But aside from Montana and Allen, almost everything about the Chiefs has been overlooked this year. Nobody really took K.C. seriously until it beat the Pittsburgh Steelers 27-24 in overtime in the first round of the playoffs and improved its overall record to 12-5. Sure, Allen had a wonderful year, scoring 15 touchdowns and being named to the Pro Bowl at age 33. But all those young receivers—Jim Barnett, J.J. Birden, Willie Davis and Fred Jones—would do better to call themselves the No-Name Gang instead of their chosen sobriquet, the Young Guns. Even Montana, good as he was, was considered increasingly fragile. He missed four full regular-season games, including the meeting between these two teams on Sept. 12, which he sat out with a sore wrist. Kansas City lost that one 30-0.
Houston was the hot team going into the playoffs. After a 1-4 start, partly the residue of that fold against Buffalo in the playoffs last year, the Oilers regrouped and won 11 in a row. And throughout the season they were the most newsworthy bunch in the NFL. Something either cartoonish or tragic seemed to happen every week. It wasn't just Ryan and offensive coordinator Kevin Gilbride going at it on the sideline on Jan. 2 in a difference of opinion over their systems—Buddy's 46 defense versus Gilbride's run-and-shoot offense, which Ryan derisively refers to as the chuck-and-duck. There was an early-season benching of Moon in favor of Cody Carlson that lasted part of one game. There was Daddygate, when tackle David Williams missed a game to be with his wife and new baby. And there was the suicide of defensive end Jeff Alm, who shot himself after killing his best friend in a car accident. The Oilers' tolerance for turmoil was immense. "You'd be surprised how little of it we took seriously," said defensive end Sean Jones. "Even with that 1-4 start, morale was never a problem."
The winning streak—which featured a rejuvenated Moon and Brown, an NFL minimum-wage replacement at running back for the injured Lorenzo White—seemed to augur that the end of Houston's postseason frustration was at hand.

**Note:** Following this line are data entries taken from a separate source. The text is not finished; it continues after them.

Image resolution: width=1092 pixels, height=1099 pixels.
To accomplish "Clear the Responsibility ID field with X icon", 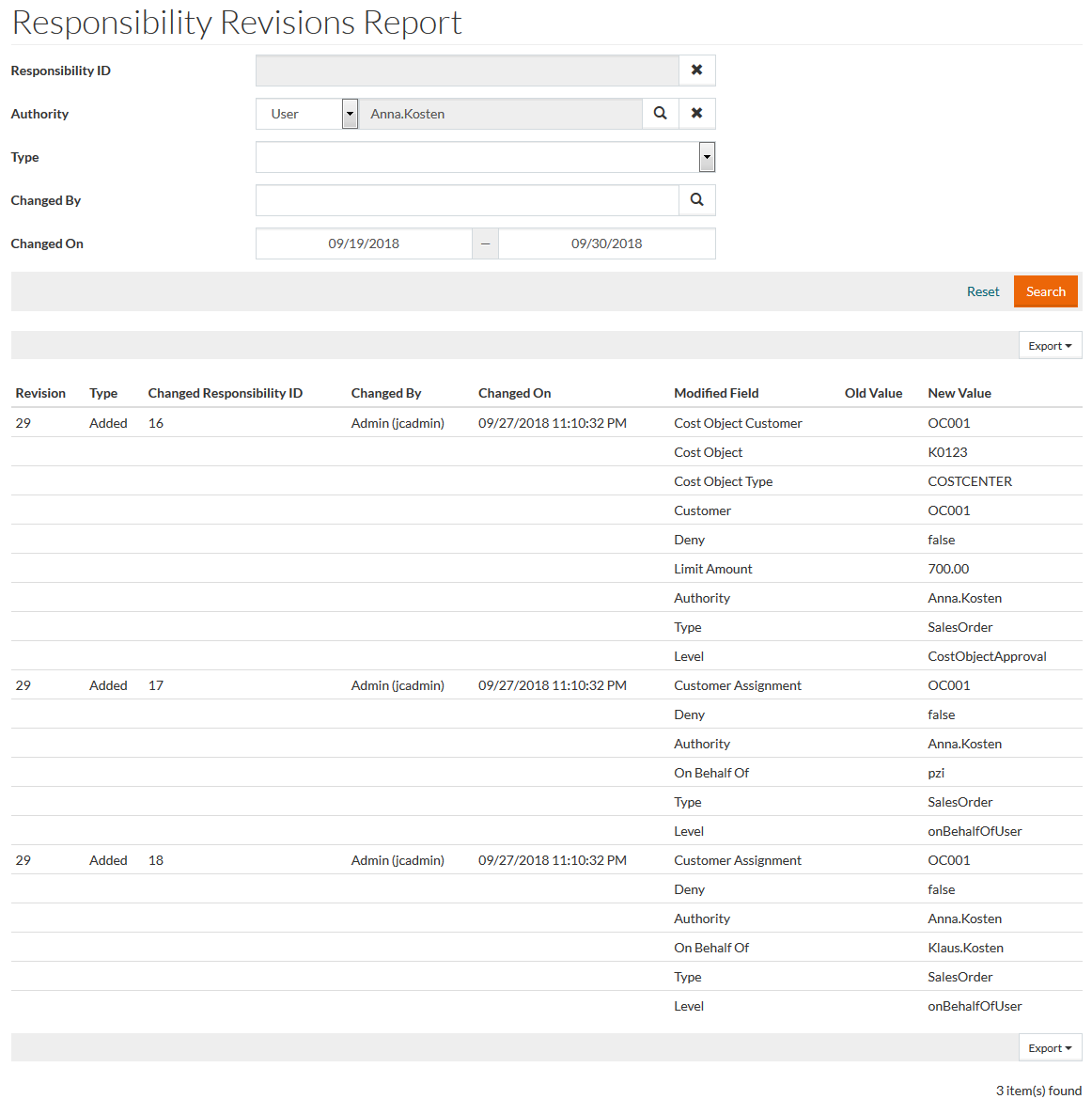I will [x=696, y=71].
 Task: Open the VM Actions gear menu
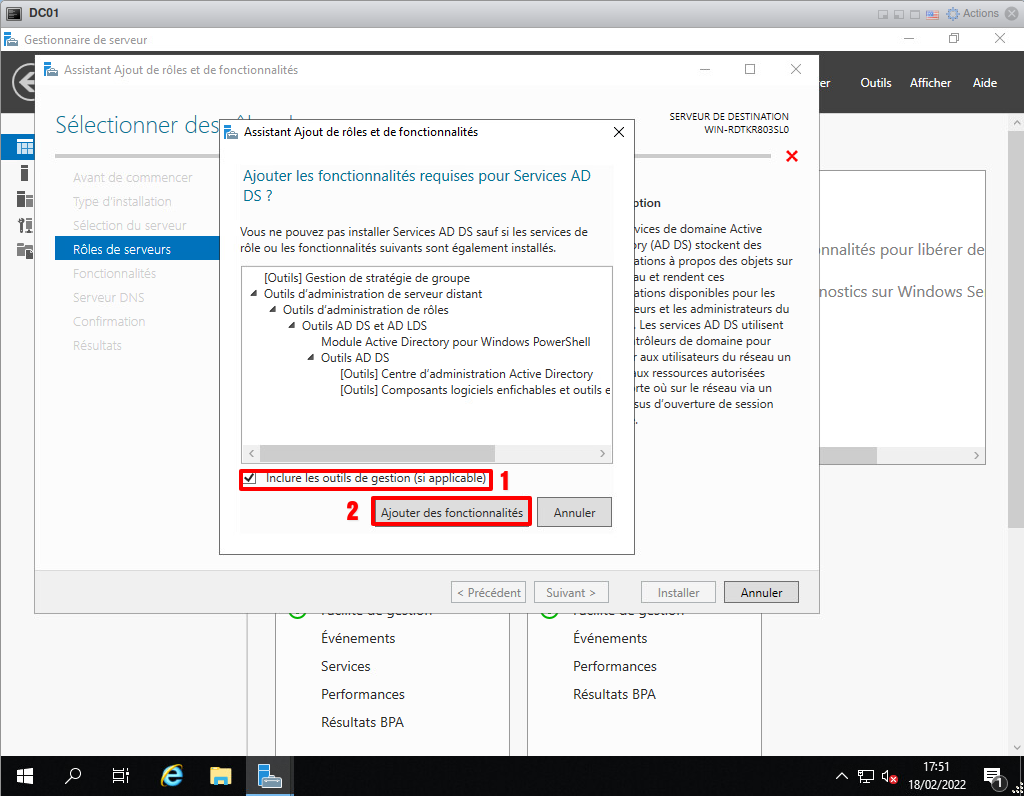tap(972, 13)
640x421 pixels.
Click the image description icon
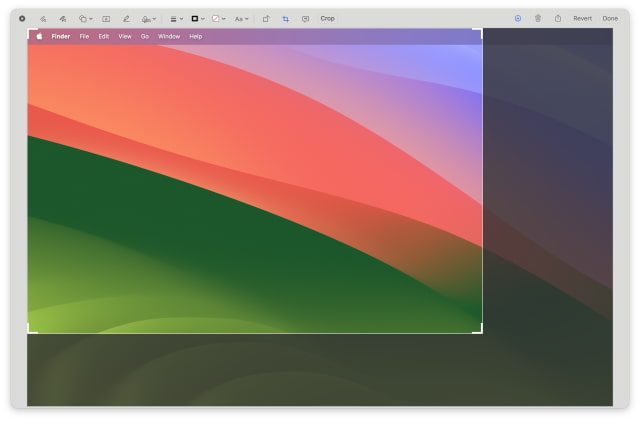click(305, 18)
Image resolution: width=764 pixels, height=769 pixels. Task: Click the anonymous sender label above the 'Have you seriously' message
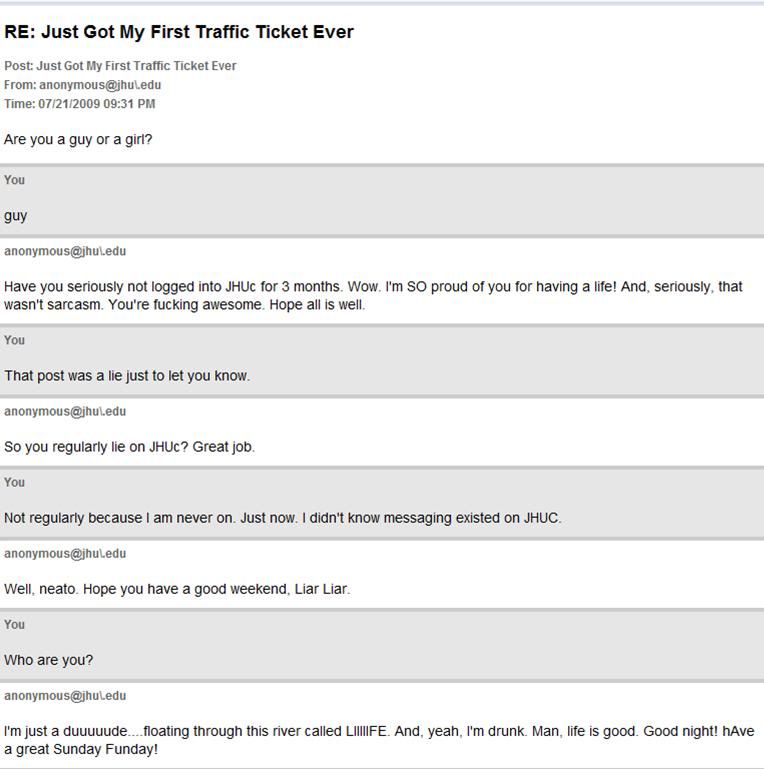click(x=65, y=251)
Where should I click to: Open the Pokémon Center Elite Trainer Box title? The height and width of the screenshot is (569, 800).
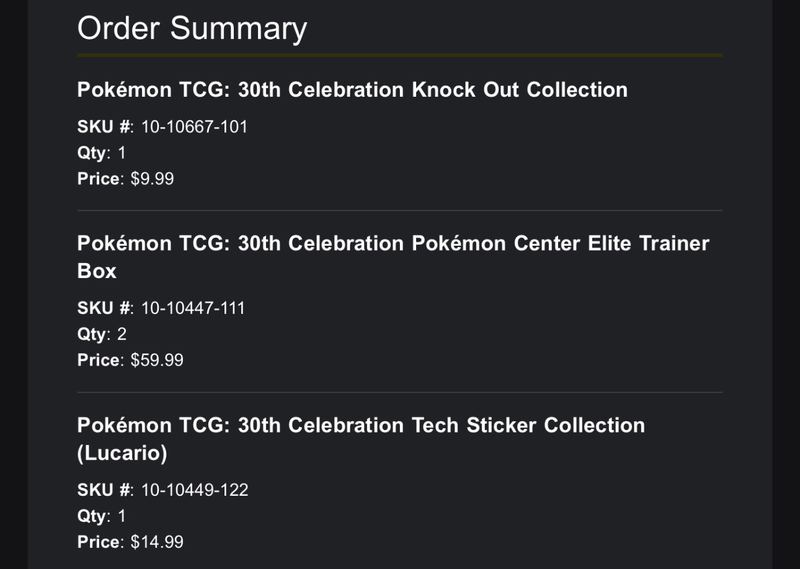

These Oilers could win, and they had to win. They knew that because owner Bud Adams had told them so in an especially silly preseason meeting. "That edict shook players up," said Jones. "He assumed we had the intelligence of a squash."
Adams's address aside, there was a genuine urgency to the Oilers' season. Moon was 37 and would not see many more playoffs. Coach Jack Pardee was nearly fired during the 1-4 stretch by the trigger-happy Adams. Ryan and Gilbride, no matter how well their respective systems worked, would not likely be back together. For that matter, the run-and-shoot offense was losing support, and abandoning it would mean sweeping personnel changes. The idea that this was the last chance for one of the NFL's most perennially talented teams—seven straight playoff appearances—persisted through each of the 11 victories.
And surely there would have been more, except for Montana. The Oilers were properly respectful of him going into the game. After all, many of them had been victimized in those comebacks; even Ryan had had to stand transfixed in his Philadelphia Eagle and Chicago Bear days while Montana marched the San Francisco 49ers relentlessly downfield in the waning minutes.
And while the Oilers were cautious, the Chiefs were confident. Kansas City defensive lineman Dan Saleaumua dismissed that 30-0 game, Houston's lone victory during its early-season travails. "We're doing the same exact thing," he said. "The only difference now is that Joe's playing."
But what can such a mess of scarred cartilage and tangled tendons add to an offense? The word throughout the league is that Montana can no longer go deep. He has great vision, can pick defenses apart, but he can't hurt you long. "That is what he is on film," said Chief offensive coordinator Paul Hackett mysteriously. "But it's not true."
On Sunday, Montana did indeed underthrow receivers several times, was intercepted twice and reminded nobody of John Elway. Yet he went deep often enough to put a scare into Houston. In fact, K.C. center Tim Grunhard believed the game's turning point came in the first half when the Chiefs' offense was a model of futility on an incomplete pass from Montana that traveled 50 yards in the air. Willie Davis, five yards ahead of his coverage, did his impression of Times Square at New Year's—dropping a ball while everybody waited—blowing a sure touchdown. "It was heartbreaking," said Grunhard, "but it opened the defense up."
In any Montana comeback the most striking element is his supernatural calm. "He's not caught up in unimportant things," said Hackett. "It's always protection, routes and defense. When he walks into a huddle, no one's anxious because Joe's not anxious. It's his trademark."
How discombobulated was Montana after Davis's drop? "I was embarrassed," said Davis. "I mean, it was a TD pass. But Joe came up to me and said, 'I missed two throws, you dropped one pass, keep going.' " In the fourth quarter, with the Chiefs leading 14-13, Montana sent Davis into the end zone, where he was covered perfectly by Dishman. Davis reached behind him for the ball—Dishman never saw it—to score an 18-yard touchdown.